• _MATERIAL FOR THE TASK_
┄┄┄┄┄┄┄┄┄┄┄┄┄┄┄┄┄┄┄┄

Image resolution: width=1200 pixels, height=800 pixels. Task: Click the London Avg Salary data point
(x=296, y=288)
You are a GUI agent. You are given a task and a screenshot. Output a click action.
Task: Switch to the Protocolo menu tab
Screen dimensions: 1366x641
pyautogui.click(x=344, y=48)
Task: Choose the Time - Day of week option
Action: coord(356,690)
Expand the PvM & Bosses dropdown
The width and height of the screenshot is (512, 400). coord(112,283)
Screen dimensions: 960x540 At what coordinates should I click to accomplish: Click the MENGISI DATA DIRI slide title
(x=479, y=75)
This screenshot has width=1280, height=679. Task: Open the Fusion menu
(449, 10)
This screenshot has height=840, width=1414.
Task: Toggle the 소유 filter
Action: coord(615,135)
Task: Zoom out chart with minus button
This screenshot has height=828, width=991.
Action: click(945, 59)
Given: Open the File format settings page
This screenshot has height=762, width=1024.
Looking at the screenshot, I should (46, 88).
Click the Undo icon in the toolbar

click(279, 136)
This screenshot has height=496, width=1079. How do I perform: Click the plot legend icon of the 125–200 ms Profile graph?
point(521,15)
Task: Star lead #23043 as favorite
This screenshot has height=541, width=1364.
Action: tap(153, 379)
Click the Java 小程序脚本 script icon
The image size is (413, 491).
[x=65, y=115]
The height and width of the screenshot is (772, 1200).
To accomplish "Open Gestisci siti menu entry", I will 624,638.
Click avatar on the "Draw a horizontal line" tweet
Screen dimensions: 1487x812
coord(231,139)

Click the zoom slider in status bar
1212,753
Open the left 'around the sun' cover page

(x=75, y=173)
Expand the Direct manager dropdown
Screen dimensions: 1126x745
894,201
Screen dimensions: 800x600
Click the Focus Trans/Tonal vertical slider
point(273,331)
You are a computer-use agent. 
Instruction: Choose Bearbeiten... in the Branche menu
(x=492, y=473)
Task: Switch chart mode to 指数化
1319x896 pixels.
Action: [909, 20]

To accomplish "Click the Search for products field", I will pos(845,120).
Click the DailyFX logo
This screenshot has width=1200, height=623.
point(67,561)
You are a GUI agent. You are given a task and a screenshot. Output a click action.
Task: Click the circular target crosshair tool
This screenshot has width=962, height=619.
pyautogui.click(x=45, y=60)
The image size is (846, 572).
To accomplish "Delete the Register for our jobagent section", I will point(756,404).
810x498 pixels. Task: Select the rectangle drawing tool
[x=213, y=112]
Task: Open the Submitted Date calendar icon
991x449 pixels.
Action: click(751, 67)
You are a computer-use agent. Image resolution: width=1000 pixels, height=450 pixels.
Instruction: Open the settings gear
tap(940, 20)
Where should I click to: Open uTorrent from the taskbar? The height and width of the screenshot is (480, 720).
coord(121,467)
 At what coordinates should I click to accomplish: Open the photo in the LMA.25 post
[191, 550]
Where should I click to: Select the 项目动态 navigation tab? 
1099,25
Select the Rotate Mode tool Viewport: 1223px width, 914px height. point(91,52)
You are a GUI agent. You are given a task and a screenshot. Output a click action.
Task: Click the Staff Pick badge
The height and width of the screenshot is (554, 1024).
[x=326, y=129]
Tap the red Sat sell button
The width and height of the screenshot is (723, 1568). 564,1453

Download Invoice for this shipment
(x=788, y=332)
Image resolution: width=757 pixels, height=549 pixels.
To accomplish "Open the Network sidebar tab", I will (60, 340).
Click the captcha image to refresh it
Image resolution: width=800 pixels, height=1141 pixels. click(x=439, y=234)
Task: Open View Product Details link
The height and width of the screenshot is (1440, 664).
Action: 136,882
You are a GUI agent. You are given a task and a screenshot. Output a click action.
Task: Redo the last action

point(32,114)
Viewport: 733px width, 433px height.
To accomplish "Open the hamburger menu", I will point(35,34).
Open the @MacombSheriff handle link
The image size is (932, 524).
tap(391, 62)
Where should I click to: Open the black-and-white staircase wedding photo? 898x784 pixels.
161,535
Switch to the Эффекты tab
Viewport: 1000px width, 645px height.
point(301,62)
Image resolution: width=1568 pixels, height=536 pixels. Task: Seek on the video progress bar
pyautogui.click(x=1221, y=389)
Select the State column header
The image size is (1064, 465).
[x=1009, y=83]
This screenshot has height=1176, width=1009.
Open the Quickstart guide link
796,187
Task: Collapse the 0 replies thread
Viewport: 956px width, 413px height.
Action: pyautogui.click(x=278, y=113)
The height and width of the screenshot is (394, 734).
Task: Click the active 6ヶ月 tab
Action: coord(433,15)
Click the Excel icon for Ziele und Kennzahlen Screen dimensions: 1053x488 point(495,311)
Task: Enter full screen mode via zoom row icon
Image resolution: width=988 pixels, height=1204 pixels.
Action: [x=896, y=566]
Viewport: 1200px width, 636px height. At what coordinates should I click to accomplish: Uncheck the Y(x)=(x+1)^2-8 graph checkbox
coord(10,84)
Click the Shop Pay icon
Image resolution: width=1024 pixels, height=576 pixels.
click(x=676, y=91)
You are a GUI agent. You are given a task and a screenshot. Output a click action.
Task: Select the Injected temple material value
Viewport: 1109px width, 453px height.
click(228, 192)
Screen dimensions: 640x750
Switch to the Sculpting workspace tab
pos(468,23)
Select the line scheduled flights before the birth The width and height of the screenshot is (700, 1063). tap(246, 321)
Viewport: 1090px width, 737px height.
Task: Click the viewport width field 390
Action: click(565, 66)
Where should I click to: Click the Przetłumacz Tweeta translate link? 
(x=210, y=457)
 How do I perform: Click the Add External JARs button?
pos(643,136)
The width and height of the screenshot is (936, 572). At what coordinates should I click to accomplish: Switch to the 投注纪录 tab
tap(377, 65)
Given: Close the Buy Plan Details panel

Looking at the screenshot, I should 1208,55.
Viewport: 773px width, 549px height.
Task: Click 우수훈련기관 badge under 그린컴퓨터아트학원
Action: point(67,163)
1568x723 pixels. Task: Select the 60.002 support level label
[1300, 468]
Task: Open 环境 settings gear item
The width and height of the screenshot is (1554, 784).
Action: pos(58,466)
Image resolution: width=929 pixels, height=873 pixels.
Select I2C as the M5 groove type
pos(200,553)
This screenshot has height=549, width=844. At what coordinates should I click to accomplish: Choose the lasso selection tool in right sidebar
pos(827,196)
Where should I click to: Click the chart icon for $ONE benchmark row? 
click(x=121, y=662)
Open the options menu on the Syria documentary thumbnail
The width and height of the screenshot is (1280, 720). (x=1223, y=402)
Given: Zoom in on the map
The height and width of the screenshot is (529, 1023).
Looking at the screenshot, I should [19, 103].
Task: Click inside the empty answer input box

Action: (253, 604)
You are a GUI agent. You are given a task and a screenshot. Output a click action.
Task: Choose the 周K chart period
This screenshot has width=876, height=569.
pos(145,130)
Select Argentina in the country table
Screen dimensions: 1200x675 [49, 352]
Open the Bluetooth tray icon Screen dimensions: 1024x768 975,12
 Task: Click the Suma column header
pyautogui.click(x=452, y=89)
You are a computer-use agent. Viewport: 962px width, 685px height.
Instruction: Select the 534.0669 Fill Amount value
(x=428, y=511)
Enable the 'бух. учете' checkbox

┄┄┄┄┄┄┄┄┄┄┄┄┄┄┄┄┄┄┄┄

• _PROBLEM STATEMENT_
Write out the complete set of records exactly as given.

• _COMPLETED EXERCISE_
Image resolution: width=1200 pixels, height=800 pixels. Task: Click the London Avg Salary data point
(x=296, y=288)
You are a GUI agent. You are given a task and a screenshot. Output a click action.
Task: Switch to the Protocolo menu tab
Screen dimensions: 1366x641
pyautogui.click(x=344, y=48)
Task: Choose the Time - Day of week option
Action: coord(356,690)
Expand the PvM & Bosses dropdown
The width and height of the screenshot is (512, 400). coord(112,283)
Screen dimensions: 960x540 At what coordinates should I click to accomplish: Click the MENGISI DATA DIRI slide title
(x=479, y=75)
This screenshot has width=1280, height=679. Task: Open the Fusion menu
(449, 10)
This screenshot has height=840, width=1414.
Task: Toggle the 소유 filter
Action: coord(615,135)
Task: Zoom out chart with minus button
This screenshot has height=828, width=991.
Action: click(945, 59)
Given: Open the File format settings page
This screenshot has height=762, width=1024.
Looking at the screenshot, I should (46, 88).
Click the Undo icon in the toolbar

click(279, 136)
This screenshot has height=496, width=1079. How do I perform: Click the plot legend icon of the 125–200 ms Profile graph?
point(521,15)
Task: Star lead #23043 as favorite
This screenshot has height=541, width=1364.
Action: tap(153, 379)
Click the Java 小程序脚本 script icon
The image size is (413, 491).
[x=65, y=115]
The height and width of the screenshot is (772, 1200).
To accomplish "Open Gestisci siti menu entry", I will 624,638.
Click avatar on the "Draw a horizontal line" tweet
Screen dimensions: 1487x812
coord(231,139)

Click the zoom slider in status bar
1212,753
Open the left 'around the sun' cover page

(x=75, y=173)
Expand the Direct manager dropdown
Screen dimensions: 1126x745
894,201
Screen dimensions: 800x600
Click the Focus Trans/Tonal vertical slider
point(273,331)
You are a computer-use agent. 
Instruction: Choose Bearbeiten... in the Branche menu
(x=492, y=473)
Task: Switch chart mode to 指数化
1319x896 pixels.
Action: [909, 20]

To accomplish "Click the Search for products field", I will pos(845,120).
Click the DailyFX logo
This screenshot has width=1200, height=623.
point(67,561)
You are a GUI agent. You are given a task and a screenshot. Output a click action.
Task: Click the circular target crosshair tool
This screenshot has width=962, height=619.
pyautogui.click(x=45, y=60)
The image size is (846, 572).
To accomplish "Delete the Register for our jobagent section", I will point(756,404).
810x498 pixels. Task: Select the rectangle drawing tool
[x=213, y=112]
Task: Open the Submitted Date calendar icon
991x449 pixels.
Action: click(751, 67)
You are a computer-use agent. Image resolution: width=1000 pixels, height=450 pixels.
Instruction: Open the settings gear
tap(940, 20)
Where should I click to: Open uTorrent from the taskbar? The height and width of the screenshot is (480, 720).
coord(121,467)
 At what coordinates should I click to accomplish: Open the photo in the LMA.25 post
[191, 550]
Where should I click to: Select the 项目动态 navigation tab? 
1099,25
Select the Rotate Mode tool Viewport: 1223px width, 914px height. point(91,52)
You are a GUI agent. You are given a task and a screenshot. Output a click action.
Task: Click the Staff Pick badge
The height and width of the screenshot is (554, 1024).
[x=326, y=129]
Tap the red Sat sell button
The width and height of the screenshot is (723, 1568). 564,1453

Download Invoice for this shipment
(x=788, y=332)
Image resolution: width=757 pixels, height=549 pixels.
To accomplish "Open the Network sidebar tab", I will (60, 340).
Click the captcha image to refresh it
Image resolution: width=800 pixels, height=1141 pixels. click(x=439, y=234)
Task: Open View Product Details link
The height and width of the screenshot is (1440, 664).
Action: 136,882
You are a GUI agent. You are given a task and a screenshot. Output a click action.
Task: Redo the last action

point(32,114)
Viewport: 733px width, 433px height.
To accomplish "Open the hamburger menu", I will point(35,34).
Open the @MacombSheriff handle link
The image size is (932, 524).
tap(391, 62)
Where should I click to: Open the black-and-white staircase wedding photo? 898x784 pixels.
161,535
Switch to the Эффекты tab
Viewport: 1000px width, 645px height.
point(301,62)
Image resolution: width=1568 pixels, height=536 pixels. Task: Seek on the video progress bar
pyautogui.click(x=1221, y=389)
Select the State column header
The image size is (1064, 465).
[x=1009, y=83]
This screenshot has height=1176, width=1009.
Open the Quickstart guide link
796,187
Task: Collapse the 0 replies thread
Viewport: 956px width, 413px height.
Action: pyautogui.click(x=278, y=113)
The height and width of the screenshot is (394, 734).
Task: Click the active 6ヶ月 tab
Action: coord(433,15)
Click the Excel icon for Ziele und Kennzahlen Screen dimensions: 1053x488 point(495,311)
Task: Enter full screen mode via zoom row icon
Image resolution: width=988 pixels, height=1204 pixels.
Action: [x=896, y=566]
Viewport: 1200px width, 636px height. At what coordinates should I click to accomplish: Uncheck the Y(x)=(x+1)^2-8 graph checkbox
coord(10,84)
Click the Shop Pay icon
Image resolution: width=1024 pixels, height=576 pixels.
click(x=676, y=91)
You are a GUI agent. You are given a task and a screenshot. Output a click action.
Task: Select the Injected temple material value
Viewport: 1109px width, 453px height.
click(228, 192)
Screen dimensions: 640x750
Switch to the Sculpting workspace tab
pos(468,23)
Select the line scheduled flights before the birth The width and height of the screenshot is (700, 1063). tap(246, 321)
Viewport: 1090px width, 737px height.
Task: Click the viewport width field 390
Action: click(565, 66)
Where should I click to: Click the Przetłumacz Tweeta translate link? 
(x=210, y=457)
 How do I perform: Click the Add External JARs button?
pos(643,136)
The width and height of the screenshot is (936, 572). At what coordinates should I click to accomplish: Switch to the 投注纪录 tab
tap(377, 65)
Given: Close the Buy Plan Details panel

Looking at the screenshot, I should 1208,55.
Viewport: 773px width, 549px height.
Task: Click 우수훈련기관 badge under 그린컴퓨터아트학원
Action: point(67,163)
1568x723 pixels. Task: Select the 60.002 support level label
[1300, 468]
Task: Open 环境 settings gear item
The width and height of the screenshot is (1554, 784).
Action: pos(58,466)
Image resolution: width=929 pixels, height=873 pixels.
Select I2C as the M5 groove type
pos(200,553)
This screenshot has height=549, width=844. At what coordinates should I click to accomplish: Choose the lasso selection tool in right sidebar
pos(827,196)
Where should I click to: Click the chart icon for $ONE benchmark row? 
click(x=121, y=662)
Open the options menu on the Syria documentary thumbnail
The width and height of the screenshot is (1280, 720). (x=1223, y=402)
Given: Zoom in on the map
The height and width of the screenshot is (529, 1023).
Looking at the screenshot, I should [19, 103].
Task: Click inside the empty answer input box

Action: (253, 604)
You are a GUI agent. You are given a task and a screenshot. Output a click action.
Task: Choose the 周K chart period
This screenshot has width=876, height=569.
pos(145,130)
Select Argentina in the country table
Screen dimensions: 1200x675 [49, 352]
Open the Bluetooth tray icon Screen dimensions: 1024x768 975,12
 Task: Click the Suma column header
pyautogui.click(x=452, y=89)
You are a computer-use agent. Viewport: 962px width, 685px height.
Instruction: Select the 534.0669 Fill Amount value
(x=428, y=511)
Enable the 'бух. учете' checkbox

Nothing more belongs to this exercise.